And that's pretty much the walk. Very very nice indeed. After Daisy and I had chatted for a while longer it was time for me to brief her on the car-park's security situation and nip round the corner for the second half of the concert.

There I heard the whole group do a performance of Elgar's Introduction and Allegro which I thought very fine indeed. It's a fabulous piece anyway but they really did a great job on it. I was also lucky to hear Martha's quintet doing the Allegretto from Mozart's Bb quintet, K174, which I didn't know previously but really enjoyed. I probably ought to get/find a recording of it and yes, I freely admit that my knowledge of string chamber music is still shockingly limited. There were, of course, plenty of other quartets and quintets in the second half, with a wide and enjoyable variance in playing levels from Slightly Struggling to Really Pretty Serious. I don't want to go all Doting Parent on you but I will confess that I was proud that, had there been a pecking order, Martha's quintet would've been well up toward the upper end of it. She played beautifully.

▶ [Dataset excerpt]:
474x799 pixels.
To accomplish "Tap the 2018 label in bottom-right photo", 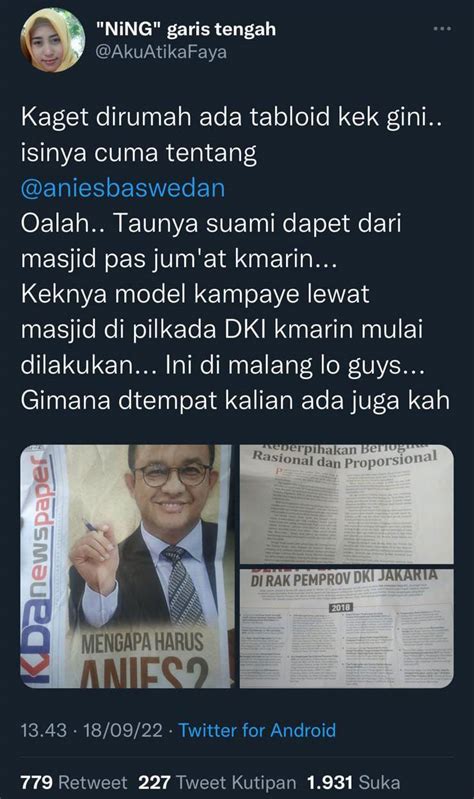I will click(340, 607).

▶ [Aim of the task]:
Transcribe the concert account word for word, starting with "There I heard" and going on through "She played beautifully.". Rely only on the concert account, not the data.

▶ [Response to the task]:
There I heard the whole group do a performance of Elgar's Introduction and Allegro which I thought very fine indeed. It's a fabulous piece anyway but they really did a great job on it. I was also lucky to hear Martha's quintet doing the Allegretto from Mozart's Bb quintet, K174, which I didn't know previously but really enjoyed. I probably ought to get/find a recording of it and yes, I freely admit that my knowledge of string chamber music is still shockingly limited. There were, of course, plenty of other quartets and quintets in the second half, with a wide and enjoyable variance in playing levels from Slightly Struggling to Really Pretty Serious. I don't want to go all Doting Parent on you but I will confess that I was proud that, had there been a pecking order, Martha's quintet would've been well up toward the upper end of it. She played beautifully.